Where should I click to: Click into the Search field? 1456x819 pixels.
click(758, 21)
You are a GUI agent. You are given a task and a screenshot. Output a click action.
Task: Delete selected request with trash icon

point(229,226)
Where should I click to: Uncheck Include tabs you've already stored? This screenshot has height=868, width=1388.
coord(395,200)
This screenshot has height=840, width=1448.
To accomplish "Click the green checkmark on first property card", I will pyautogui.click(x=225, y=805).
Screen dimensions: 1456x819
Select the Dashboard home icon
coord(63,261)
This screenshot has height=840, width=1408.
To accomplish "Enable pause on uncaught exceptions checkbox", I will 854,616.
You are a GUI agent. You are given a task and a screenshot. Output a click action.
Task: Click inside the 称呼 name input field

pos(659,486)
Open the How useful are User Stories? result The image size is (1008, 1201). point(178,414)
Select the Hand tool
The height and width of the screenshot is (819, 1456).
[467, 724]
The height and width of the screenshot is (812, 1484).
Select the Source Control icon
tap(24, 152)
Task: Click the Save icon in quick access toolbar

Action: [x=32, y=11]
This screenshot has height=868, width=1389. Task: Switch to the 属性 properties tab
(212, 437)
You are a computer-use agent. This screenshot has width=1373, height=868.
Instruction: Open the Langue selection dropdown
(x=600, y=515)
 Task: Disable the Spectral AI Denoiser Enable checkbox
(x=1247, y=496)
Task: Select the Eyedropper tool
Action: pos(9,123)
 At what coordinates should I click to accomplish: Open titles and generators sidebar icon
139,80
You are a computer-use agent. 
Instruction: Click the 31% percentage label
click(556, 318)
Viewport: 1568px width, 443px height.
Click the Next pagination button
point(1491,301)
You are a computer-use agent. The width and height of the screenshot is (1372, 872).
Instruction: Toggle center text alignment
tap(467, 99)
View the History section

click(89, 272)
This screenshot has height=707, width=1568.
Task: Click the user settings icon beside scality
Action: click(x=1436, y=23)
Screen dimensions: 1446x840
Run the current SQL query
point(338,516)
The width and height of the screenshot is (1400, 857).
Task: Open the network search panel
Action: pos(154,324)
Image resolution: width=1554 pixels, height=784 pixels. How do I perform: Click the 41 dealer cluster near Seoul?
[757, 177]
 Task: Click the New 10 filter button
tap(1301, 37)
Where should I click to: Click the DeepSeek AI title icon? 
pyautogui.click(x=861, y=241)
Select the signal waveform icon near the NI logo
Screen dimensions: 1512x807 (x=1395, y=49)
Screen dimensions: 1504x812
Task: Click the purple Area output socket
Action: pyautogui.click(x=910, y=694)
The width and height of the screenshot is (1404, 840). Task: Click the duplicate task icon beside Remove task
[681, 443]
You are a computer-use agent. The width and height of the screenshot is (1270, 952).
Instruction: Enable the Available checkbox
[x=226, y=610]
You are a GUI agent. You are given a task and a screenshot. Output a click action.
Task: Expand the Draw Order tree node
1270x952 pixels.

▸ Assignment
Each line from the one containing "is (1372, 872)." through the final line of the records must be repeated exactly, with no line added or dropped.

▸ Answer section
You are a computer-use agent. The width and height of the screenshot is (1372, 872).
Instruction: Toggle center text alignment
tap(467, 99)
View the History section

click(89, 272)
This screenshot has height=707, width=1568.
Task: Click the user settings icon beside scality
Action: click(x=1436, y=23)
Screen dimensions: 1446x840
Run the current SQL query
point(338,516)
The width and height of the screenshot is (1400, 857).
Task: Open the network search panel
Action: pos(154,324)
Image resolution: width=1554 pixels, height=784 pixels. How do I perform: Click the 41 dealer cluster near Seoul?
[757, 177]
 Task: Click the New 10 filter button
tap(1301, 37)
Where should I click to: Click the DeepSeek AI title icon? 
pyautogui.click(x=861, y=241)
Select the signal waveform icon near the NI logo
Screen dimensions: 1512x807 (x=1395, y=49)
Screen dimensions: 1504x812
Task: Click the purple Area output socket
Action: pyautogui.click(x=910, y=694)
The width and height of the screenshot is (1404, 840). Task: Click the duplicate task icon beside Remove task
[681, 443]
You are a computer-use agent. The width and height of the screenshot is (1270, 952).
Instruction: Enable the Available checkbox
[x=226, y=610]
You are a GUI agent. You are given a task and a screenshot. Output a click action.
Task: Expand the Draw Order tree node
1270x952 pixels.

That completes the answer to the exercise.